TASK DESCRIPTION:
Check every line of the material below for the string "computer", and return the ones that have it.

********************

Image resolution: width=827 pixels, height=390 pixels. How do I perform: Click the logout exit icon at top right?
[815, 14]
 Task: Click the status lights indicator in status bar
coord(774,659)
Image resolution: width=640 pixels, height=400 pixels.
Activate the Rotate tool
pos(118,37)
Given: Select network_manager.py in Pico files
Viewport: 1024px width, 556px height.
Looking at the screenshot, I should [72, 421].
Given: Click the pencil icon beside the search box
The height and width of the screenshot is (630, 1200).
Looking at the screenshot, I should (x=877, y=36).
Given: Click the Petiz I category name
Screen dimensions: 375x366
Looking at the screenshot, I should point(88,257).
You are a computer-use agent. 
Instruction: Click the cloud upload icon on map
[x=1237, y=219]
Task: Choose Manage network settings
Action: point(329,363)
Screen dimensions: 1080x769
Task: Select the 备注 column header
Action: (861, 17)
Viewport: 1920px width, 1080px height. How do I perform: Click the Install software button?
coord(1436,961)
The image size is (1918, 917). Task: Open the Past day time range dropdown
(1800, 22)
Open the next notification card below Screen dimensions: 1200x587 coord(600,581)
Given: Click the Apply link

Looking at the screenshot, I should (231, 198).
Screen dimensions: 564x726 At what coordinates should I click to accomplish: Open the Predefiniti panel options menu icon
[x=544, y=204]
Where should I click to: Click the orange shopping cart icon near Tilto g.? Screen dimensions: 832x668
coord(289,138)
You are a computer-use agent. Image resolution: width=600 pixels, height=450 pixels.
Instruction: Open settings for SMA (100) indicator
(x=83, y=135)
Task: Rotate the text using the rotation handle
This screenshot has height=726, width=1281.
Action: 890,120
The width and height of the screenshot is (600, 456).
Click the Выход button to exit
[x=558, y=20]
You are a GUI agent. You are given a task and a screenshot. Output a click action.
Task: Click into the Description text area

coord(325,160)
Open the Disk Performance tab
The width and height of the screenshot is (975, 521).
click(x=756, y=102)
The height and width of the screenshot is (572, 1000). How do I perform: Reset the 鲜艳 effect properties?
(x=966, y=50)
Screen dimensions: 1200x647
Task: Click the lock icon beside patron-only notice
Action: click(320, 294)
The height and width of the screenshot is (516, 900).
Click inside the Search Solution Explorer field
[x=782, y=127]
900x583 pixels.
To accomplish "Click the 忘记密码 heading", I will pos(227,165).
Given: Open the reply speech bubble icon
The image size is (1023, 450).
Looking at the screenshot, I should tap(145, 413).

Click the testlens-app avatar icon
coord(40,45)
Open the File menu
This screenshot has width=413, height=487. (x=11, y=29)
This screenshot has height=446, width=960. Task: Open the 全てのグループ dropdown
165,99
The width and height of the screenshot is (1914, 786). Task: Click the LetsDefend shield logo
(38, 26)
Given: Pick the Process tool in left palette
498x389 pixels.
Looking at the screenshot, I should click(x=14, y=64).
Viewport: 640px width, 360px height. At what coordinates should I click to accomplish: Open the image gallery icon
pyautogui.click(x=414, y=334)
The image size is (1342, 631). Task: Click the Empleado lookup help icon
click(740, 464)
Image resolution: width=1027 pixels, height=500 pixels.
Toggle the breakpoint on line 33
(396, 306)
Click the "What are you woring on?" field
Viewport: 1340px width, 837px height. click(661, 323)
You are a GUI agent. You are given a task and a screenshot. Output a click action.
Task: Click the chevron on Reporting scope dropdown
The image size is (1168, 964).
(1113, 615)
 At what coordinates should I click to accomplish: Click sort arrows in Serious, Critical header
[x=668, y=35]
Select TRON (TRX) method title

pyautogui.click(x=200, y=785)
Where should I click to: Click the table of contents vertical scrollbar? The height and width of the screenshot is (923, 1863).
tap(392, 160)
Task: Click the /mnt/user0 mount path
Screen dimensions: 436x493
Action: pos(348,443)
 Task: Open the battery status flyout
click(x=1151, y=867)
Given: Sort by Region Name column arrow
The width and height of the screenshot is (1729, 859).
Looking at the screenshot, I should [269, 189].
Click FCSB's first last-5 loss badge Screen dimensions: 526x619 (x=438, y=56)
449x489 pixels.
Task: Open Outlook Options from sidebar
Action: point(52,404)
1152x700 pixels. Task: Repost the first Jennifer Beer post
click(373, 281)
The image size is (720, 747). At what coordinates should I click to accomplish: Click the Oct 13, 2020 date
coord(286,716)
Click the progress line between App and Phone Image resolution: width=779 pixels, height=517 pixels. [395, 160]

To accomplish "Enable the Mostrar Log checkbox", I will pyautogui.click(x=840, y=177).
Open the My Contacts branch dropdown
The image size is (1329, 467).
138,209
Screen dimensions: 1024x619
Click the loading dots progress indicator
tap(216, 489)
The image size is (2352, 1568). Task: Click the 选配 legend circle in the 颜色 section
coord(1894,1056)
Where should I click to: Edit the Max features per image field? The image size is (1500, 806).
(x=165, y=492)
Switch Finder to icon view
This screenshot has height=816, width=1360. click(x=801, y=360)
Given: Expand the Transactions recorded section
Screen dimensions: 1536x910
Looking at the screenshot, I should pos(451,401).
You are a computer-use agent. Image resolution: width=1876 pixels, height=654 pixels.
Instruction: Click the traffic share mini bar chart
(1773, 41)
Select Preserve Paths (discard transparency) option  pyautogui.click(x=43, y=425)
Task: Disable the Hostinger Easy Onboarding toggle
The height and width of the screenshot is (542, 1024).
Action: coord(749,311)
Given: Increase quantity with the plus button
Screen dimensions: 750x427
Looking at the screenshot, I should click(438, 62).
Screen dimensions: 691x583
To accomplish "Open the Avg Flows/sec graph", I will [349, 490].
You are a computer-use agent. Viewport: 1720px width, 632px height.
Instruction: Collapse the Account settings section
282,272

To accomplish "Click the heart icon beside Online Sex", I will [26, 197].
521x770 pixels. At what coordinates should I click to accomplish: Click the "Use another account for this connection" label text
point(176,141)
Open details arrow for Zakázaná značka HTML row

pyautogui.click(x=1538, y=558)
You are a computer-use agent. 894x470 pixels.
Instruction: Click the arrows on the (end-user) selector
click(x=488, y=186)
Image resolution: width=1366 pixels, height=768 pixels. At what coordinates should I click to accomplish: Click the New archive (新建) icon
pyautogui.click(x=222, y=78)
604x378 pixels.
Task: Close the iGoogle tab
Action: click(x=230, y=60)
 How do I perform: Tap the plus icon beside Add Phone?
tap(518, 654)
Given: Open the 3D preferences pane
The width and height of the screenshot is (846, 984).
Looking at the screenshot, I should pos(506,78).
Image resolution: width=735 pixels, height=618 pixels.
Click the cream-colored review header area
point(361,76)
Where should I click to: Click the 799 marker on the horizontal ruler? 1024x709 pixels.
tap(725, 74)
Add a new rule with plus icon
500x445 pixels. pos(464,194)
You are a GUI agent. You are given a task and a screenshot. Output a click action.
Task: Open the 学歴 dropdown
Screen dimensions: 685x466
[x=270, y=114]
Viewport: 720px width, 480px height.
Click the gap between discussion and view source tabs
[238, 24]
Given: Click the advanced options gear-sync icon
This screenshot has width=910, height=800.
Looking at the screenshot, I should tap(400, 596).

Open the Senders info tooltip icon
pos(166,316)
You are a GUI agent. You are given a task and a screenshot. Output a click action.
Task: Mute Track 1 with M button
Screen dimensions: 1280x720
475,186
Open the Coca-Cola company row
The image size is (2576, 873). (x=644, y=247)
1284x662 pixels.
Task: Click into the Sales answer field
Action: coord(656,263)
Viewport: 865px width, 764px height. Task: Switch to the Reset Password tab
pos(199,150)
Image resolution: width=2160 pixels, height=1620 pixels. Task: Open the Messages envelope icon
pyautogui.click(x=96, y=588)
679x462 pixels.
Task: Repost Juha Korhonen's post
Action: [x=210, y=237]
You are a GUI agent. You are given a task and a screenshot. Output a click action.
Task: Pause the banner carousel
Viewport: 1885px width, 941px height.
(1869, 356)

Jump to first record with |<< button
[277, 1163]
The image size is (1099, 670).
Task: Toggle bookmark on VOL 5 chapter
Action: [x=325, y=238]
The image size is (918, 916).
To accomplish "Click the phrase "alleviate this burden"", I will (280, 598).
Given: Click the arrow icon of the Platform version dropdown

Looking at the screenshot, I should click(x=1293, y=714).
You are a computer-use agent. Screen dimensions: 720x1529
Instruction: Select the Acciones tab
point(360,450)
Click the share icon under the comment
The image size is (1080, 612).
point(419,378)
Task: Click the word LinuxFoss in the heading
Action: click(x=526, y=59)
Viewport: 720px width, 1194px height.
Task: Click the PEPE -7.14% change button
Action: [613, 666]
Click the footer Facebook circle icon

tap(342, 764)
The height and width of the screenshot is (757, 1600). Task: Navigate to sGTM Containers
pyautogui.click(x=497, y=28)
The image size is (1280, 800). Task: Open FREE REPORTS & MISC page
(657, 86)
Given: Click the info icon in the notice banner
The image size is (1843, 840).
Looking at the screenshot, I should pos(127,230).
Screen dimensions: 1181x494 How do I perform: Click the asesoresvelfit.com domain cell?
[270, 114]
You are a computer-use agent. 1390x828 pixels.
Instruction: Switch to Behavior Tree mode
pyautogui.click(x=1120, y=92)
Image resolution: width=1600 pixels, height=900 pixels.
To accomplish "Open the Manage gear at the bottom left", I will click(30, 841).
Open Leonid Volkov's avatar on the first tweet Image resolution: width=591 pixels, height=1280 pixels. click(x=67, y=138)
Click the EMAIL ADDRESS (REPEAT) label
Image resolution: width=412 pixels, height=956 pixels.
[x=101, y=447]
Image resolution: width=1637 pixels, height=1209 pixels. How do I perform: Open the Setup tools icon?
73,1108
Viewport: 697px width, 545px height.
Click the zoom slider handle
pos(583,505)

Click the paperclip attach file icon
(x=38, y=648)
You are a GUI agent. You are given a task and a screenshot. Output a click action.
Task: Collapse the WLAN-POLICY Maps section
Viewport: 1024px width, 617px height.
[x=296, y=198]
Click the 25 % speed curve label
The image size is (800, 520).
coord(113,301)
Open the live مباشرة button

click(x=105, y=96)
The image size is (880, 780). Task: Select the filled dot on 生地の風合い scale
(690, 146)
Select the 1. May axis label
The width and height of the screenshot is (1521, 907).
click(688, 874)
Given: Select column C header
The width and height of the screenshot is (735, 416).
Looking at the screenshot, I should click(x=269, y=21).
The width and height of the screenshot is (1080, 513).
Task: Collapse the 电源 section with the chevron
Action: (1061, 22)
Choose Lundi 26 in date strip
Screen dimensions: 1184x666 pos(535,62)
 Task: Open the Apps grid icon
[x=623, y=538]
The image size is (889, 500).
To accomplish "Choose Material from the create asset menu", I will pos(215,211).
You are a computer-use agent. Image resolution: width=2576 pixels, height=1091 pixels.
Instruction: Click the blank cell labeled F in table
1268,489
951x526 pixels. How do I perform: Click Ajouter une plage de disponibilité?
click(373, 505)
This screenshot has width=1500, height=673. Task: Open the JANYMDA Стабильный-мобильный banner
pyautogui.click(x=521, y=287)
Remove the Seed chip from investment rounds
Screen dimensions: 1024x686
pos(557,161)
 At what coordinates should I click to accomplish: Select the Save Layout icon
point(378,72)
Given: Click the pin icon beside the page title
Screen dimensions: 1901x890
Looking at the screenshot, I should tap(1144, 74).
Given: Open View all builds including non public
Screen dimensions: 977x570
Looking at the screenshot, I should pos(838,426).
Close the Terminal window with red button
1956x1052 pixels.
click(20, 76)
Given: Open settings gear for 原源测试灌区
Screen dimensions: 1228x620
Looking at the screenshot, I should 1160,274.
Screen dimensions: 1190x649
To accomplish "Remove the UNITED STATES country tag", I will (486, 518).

********************

ANSWER:
You are a computer-use agent. 
You are a computer-use agent. Image resolution: width=600 pixels, height=450 pixels.
You are a computer-use agent. Image resolution: width=1876 pixels, height=654 pixels.
You are a computer-use agent. Viewport: 1720px width, 632px height.
You are a computer-use agent. 894x470 pixels.
You are a computer-use agent. Screen dimensions: 720x1529
You are a computer-use agent. 1390x828 pixels.
You are a computer-use agent. Image resolution: width=2576 pixels, height=1091 pixels.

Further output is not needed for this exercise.